Northstar Meetings Group

Meetings and Events Industry Forecast 2025

Planners are looking ahead with optimism as rising costs are expected to moderate in the coming year.
What’s in store for 2025? Industry executives shared their insights for the coming year with Northstar Meetings Group editors at IMEX America, adding context and color around the data and predictions in this year’s forecast.

Make no mistake, meeting professionals face plenty of challenges for the coming year: An increasing percentage of planners say their costs are higher than expected, according to the Northstar/Cvent Meetings Industry PULSE Survey, and budgets might not be rising fast enough to keep up. Plus, many say a contentious election has affected the planning process.

Still, an unmistakable sense of confidence runs through nearly every industry report. Almost three-quarters of meeting professionals (74 percent) are optimistic, according to American Express Global Business Travel, and 85 percent of respondents to Northstar’s most recent PULSE Survey are at least as optimistic as they were six months ago. Two-thirds of respondents to the Amex GBT survey say their budgets will increase in 2025.
----------------
**PROBLEM 1**
According to American Express Global Business Travel, what share of meeting professionals are optimistic in the meetings industry forecast?
**PROBLEM 2**
From the meetings industry forecast, set down the part that opens with the words containing "What’s in store" and closes with "the planning process.".
The listing comes from a source unrelated to the meetings industry forecast.

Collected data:
----------------
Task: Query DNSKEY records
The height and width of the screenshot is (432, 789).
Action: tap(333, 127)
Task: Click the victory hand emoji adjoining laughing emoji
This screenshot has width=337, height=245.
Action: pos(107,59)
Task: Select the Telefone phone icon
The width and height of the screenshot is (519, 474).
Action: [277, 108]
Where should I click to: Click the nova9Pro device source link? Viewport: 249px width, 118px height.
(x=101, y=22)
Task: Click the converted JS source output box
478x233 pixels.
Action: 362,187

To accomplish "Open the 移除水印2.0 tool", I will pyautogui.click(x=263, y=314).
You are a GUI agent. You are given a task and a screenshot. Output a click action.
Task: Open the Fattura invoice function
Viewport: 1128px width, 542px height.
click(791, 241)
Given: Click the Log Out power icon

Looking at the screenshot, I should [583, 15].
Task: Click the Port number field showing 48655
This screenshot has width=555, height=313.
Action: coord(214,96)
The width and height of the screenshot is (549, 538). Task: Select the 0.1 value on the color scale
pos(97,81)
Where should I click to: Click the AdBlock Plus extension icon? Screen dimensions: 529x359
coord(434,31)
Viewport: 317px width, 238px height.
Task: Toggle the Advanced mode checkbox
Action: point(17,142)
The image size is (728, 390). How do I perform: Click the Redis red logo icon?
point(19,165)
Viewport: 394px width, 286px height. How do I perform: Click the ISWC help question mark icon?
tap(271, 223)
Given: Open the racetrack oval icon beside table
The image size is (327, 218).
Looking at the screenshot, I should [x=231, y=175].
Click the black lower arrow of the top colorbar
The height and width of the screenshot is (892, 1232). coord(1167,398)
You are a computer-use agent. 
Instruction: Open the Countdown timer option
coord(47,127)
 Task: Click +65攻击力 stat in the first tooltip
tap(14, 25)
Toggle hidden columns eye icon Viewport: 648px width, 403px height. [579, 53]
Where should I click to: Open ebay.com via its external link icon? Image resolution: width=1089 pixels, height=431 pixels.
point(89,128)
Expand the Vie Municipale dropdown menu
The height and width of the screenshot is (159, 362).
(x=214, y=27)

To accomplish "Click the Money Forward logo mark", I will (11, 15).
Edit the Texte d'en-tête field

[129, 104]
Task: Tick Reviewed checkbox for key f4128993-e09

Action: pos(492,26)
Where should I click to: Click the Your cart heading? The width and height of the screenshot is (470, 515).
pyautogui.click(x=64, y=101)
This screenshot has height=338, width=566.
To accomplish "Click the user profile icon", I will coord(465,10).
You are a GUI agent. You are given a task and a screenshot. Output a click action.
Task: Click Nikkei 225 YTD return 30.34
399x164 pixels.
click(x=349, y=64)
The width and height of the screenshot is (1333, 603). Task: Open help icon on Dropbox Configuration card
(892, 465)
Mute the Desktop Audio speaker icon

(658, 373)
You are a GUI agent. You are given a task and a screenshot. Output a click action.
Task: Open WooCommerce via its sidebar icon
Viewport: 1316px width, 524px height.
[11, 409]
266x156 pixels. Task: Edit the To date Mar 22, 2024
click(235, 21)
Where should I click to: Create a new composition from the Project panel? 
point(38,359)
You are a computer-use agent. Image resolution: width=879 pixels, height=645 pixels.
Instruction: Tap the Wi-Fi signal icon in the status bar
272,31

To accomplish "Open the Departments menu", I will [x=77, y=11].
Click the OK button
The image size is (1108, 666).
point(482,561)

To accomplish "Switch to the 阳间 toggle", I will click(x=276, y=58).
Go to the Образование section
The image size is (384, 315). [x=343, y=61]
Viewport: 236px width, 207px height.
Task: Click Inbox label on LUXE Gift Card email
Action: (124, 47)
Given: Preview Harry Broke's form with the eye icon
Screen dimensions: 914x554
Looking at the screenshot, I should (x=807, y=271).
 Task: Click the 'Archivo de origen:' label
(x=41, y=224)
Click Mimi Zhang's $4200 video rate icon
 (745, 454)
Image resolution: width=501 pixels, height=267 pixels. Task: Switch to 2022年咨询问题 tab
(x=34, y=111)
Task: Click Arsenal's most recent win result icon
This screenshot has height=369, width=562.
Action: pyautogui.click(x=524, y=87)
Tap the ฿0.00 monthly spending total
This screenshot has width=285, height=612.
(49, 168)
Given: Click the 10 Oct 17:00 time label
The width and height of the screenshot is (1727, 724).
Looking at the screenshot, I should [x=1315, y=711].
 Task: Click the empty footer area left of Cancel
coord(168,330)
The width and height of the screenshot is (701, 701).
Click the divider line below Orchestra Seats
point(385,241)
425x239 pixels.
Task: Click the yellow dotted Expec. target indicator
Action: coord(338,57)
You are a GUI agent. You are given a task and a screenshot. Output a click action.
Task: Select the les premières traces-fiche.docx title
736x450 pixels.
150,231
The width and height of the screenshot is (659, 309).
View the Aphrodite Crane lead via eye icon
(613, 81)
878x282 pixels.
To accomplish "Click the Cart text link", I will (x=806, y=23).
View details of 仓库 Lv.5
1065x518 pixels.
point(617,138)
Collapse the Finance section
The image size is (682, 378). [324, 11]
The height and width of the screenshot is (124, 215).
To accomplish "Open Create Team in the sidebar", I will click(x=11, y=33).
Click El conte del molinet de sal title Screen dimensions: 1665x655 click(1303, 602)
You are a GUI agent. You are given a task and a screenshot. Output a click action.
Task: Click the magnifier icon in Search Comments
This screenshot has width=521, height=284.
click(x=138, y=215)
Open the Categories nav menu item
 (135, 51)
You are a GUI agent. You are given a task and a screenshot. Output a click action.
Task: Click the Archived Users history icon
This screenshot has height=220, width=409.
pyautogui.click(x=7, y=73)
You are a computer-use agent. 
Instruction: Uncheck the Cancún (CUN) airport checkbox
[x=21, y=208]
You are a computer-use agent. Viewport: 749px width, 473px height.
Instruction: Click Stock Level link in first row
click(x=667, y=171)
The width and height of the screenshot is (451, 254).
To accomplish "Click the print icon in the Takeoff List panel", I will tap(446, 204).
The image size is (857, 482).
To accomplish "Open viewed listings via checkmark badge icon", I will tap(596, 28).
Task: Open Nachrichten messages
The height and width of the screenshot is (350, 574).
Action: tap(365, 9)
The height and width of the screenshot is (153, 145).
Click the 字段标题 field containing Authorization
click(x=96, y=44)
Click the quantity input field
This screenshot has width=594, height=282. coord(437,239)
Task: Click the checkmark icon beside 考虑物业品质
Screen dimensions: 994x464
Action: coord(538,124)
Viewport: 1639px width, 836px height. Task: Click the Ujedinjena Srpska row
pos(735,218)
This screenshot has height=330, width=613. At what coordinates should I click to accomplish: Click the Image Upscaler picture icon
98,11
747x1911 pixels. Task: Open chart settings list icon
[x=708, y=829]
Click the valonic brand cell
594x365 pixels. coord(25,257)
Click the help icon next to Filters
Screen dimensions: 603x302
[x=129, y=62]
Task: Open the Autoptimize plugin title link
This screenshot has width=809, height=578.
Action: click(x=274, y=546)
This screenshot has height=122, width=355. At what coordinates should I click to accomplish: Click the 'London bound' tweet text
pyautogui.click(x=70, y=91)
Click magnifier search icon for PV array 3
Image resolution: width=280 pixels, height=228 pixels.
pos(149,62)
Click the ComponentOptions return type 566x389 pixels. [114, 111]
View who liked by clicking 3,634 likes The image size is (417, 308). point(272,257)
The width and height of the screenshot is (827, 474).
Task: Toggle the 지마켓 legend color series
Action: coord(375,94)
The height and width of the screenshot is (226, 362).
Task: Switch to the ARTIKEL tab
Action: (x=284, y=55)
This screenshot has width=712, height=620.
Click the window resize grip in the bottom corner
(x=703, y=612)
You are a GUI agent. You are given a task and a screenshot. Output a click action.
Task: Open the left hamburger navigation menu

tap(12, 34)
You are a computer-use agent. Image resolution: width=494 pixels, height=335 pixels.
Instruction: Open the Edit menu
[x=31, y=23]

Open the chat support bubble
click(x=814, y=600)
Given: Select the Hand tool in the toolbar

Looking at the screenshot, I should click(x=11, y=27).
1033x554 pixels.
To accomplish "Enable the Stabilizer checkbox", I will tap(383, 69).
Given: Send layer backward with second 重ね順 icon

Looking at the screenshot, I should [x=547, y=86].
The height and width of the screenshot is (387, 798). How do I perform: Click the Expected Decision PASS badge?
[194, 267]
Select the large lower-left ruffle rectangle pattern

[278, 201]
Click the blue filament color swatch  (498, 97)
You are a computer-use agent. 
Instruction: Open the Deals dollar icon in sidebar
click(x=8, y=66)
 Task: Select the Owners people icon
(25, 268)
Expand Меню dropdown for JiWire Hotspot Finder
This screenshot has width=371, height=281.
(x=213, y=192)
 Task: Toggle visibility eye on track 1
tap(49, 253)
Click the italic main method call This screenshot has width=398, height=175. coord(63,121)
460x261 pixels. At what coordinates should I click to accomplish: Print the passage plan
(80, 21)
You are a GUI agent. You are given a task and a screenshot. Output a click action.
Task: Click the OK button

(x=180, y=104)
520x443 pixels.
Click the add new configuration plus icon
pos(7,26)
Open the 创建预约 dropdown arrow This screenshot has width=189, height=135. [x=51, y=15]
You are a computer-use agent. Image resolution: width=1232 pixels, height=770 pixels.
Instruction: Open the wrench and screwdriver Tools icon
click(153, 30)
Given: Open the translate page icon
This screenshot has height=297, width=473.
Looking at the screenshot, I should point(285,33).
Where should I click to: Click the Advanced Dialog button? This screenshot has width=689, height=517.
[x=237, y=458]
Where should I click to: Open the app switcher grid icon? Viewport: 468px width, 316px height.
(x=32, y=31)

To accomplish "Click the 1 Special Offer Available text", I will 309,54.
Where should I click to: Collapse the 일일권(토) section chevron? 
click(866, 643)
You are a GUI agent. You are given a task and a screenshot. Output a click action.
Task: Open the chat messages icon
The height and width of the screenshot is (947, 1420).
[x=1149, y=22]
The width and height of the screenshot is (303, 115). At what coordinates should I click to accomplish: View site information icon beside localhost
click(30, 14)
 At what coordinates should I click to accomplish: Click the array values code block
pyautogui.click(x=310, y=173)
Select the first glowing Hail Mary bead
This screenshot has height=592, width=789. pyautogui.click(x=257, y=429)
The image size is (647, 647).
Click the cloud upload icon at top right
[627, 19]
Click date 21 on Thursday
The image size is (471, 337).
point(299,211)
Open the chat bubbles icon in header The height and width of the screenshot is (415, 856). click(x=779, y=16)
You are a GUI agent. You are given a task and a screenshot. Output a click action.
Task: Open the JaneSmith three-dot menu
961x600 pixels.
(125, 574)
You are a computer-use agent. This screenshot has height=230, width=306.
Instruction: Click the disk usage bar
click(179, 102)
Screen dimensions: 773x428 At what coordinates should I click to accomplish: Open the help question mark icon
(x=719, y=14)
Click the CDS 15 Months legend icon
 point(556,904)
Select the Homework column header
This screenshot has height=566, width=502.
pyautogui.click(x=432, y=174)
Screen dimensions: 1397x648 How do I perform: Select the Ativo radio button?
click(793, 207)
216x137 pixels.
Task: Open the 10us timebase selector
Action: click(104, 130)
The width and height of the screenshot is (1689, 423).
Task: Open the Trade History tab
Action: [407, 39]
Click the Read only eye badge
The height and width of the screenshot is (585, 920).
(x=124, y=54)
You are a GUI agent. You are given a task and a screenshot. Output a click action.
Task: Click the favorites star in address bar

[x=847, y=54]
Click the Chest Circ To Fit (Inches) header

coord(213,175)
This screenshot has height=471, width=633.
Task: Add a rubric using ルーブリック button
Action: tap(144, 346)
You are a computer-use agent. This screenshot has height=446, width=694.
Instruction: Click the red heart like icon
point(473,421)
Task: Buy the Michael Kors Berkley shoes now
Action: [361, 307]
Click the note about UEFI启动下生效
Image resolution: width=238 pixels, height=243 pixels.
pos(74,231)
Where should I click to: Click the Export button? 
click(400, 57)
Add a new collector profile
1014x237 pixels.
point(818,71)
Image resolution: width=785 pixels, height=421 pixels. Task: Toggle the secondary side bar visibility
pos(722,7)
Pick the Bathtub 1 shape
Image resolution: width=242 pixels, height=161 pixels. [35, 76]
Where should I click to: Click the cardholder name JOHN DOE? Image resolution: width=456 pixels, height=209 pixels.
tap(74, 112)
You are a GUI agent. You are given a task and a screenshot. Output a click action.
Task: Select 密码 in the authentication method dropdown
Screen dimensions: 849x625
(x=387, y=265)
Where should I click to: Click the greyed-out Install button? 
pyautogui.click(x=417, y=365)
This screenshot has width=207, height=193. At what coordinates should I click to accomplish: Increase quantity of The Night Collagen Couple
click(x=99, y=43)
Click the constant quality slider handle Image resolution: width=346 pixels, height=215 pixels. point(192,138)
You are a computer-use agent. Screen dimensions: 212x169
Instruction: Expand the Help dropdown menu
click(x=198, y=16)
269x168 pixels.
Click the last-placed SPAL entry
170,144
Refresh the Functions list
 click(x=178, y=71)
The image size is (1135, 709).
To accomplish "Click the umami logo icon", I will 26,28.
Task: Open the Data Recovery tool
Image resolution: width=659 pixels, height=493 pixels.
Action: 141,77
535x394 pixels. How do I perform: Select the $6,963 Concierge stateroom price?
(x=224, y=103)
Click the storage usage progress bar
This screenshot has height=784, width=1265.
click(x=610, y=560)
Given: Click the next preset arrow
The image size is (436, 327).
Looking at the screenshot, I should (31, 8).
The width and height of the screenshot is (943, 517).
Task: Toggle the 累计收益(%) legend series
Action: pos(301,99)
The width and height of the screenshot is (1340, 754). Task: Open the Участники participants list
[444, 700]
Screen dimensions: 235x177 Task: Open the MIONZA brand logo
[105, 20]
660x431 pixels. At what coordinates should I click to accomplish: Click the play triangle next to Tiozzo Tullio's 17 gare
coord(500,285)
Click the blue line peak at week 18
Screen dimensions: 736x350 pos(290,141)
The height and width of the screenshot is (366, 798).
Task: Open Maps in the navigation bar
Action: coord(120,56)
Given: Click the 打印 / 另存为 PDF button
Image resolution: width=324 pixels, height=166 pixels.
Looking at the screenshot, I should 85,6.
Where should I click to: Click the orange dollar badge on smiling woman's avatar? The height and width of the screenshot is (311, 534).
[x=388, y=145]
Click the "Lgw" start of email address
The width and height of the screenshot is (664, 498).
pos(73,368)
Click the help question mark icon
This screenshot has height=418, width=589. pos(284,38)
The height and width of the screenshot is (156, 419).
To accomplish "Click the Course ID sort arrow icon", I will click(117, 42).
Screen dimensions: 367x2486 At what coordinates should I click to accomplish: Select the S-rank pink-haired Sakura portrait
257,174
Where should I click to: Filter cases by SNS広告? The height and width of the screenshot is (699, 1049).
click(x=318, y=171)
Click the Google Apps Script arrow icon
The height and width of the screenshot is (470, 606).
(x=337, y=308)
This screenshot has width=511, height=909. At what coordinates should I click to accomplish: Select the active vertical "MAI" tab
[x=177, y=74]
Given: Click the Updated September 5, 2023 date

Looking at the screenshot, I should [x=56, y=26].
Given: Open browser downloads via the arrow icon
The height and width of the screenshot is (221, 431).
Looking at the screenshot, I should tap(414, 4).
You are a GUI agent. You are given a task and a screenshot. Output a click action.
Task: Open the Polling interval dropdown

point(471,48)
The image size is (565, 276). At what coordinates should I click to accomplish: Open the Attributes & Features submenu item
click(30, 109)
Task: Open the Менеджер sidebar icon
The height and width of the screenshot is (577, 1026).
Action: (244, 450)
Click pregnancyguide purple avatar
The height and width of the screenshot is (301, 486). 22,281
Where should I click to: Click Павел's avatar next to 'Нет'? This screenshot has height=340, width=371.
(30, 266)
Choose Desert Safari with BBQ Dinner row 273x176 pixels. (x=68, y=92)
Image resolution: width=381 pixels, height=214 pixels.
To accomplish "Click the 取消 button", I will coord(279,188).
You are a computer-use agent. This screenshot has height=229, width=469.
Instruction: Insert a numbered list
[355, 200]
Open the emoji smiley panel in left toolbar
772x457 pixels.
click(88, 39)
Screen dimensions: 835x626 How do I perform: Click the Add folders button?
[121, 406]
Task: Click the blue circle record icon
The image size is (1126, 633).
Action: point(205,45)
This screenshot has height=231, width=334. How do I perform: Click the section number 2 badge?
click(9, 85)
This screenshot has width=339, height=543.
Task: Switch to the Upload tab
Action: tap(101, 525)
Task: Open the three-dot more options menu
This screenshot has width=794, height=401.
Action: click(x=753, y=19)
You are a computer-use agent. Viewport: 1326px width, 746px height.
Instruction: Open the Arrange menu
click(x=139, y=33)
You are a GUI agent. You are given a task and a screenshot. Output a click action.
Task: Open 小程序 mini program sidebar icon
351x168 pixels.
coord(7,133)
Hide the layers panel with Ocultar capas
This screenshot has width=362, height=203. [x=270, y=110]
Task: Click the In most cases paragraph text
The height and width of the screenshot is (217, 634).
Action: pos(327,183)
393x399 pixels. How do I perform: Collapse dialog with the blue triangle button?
----------------
**RESPONSE BOX 1**
74 percent

**RESPONSE BOX 2**
What’s in store for 2025? Industry executives shared their insights for the coming year with Northstar Meetings Group editors at IMEX America, adding context and color around the data and predictions in this year’s forecast.

Make no mistake, meeting professionals face plenty of challenges for the coming year: An increasing percentage of planners say their costs are higher than expected, according to the Northstar/Cvent Meetings Industry PULSE Survey, and budgets might not be rising fast enough to keep up. Plus, many say a contentious election has affected the planning process.